Утром не молился. Мир казался мне творением силы враждебной добру. Я и прежде иногда клеветал так на Бога, но я не поверил бы, что вновь сделаюсь клеветником и сделаюсь им в короткое время! Джулиано в своих величайших неистовствах не мог быть нечестивее меня. Если питаешь мысли, полные ненависти, особенно, когда потрясен страшным несчастием, которое должно было бы сделать тебя еще более религиозным, ты и будучи справедливым становишься несправедливым. Да, даже если бы и был ты справедлив, так как нельзя ненавидеть без предубеждения. И кто ты, о, жалкий человек, что требуешь, чтобы ни один человек не судил о тебе строго, что требуешь, чтобы никто не мог причинить зло, когда причинивший его предполагал в простоте своего сердца, что он поступает по справедливости? Кто ты, чтобы жаловаться на то, что Бог допускает тебя страдать таким, а не другим образом?

Я сознавал себя несчастным от того, что не мог молиться, но там, где царит гордость, нет другого Бога, кроме самого себя.

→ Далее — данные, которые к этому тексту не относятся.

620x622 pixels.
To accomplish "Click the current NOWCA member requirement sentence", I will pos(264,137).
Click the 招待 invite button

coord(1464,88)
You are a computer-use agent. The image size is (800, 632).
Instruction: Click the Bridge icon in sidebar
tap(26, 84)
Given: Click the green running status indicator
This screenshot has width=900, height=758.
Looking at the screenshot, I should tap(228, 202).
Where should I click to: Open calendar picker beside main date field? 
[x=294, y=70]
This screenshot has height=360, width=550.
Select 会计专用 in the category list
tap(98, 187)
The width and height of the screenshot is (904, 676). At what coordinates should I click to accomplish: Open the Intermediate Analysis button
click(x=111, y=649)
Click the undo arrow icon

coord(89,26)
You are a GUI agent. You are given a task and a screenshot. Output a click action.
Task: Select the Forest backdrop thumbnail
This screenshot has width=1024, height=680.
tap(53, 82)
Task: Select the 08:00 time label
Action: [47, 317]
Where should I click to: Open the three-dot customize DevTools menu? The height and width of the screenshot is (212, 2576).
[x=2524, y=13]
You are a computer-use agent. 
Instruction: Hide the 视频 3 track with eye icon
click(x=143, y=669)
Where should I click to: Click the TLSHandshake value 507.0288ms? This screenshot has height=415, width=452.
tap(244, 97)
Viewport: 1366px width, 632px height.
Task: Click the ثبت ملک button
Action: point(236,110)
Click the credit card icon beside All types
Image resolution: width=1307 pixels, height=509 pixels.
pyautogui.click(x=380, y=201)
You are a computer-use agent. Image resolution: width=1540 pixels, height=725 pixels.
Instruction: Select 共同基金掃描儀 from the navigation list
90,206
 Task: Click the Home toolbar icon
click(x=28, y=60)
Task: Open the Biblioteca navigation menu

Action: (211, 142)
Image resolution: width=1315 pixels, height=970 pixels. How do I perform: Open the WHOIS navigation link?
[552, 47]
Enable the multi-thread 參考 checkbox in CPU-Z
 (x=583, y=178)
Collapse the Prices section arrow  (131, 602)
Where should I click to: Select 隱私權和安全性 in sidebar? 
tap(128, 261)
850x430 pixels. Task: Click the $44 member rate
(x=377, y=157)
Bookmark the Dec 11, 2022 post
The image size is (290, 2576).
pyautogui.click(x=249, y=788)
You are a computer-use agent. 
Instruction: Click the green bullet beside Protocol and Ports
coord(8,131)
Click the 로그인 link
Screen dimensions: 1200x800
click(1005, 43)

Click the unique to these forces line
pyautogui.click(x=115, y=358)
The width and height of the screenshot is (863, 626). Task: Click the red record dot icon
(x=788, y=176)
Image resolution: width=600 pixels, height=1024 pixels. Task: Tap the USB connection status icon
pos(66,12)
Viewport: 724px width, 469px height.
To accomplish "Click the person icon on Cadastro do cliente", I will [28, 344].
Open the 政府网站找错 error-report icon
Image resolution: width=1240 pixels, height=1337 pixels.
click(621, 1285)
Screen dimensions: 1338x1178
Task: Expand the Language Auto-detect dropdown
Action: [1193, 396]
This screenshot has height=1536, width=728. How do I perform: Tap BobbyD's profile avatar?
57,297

Я хотел бы поручить своих, приведенных в отчаяние, родителей Верховному Помощнику в скорбях, но уже больше не верил в Него.

LIII

В 9 часов утра Марончелли и я были посажены в гондолу, и нас повезли в город. Пристали к палаццо дожа и взошли в тюрьмы. Нас поместили в той комнате, где за несколько дней перед этим был синьор Капорали, я не знаю, куда он был переведен. Человек девять или десять полицейских находилось тут в качестве стражи, мы стали ходить по комнате в ожидании минуты, когда нас поведут на площадь. Ожидание было продолжительно. Только в полдень появился инквизитор и объявил нам, что пора отправляться. Подошел доктор, предлагая нам по стакану мятной воды, мы выпили и были ему благодарны не столько за воду, сколько за глубокое сострадание к нам, какое показал добрый старик. Это был доктор Досмо. Затем подошел к нам конвойный начальник и надел на нас наручники. Мы последовали за ним в сопровождении остальных солдат.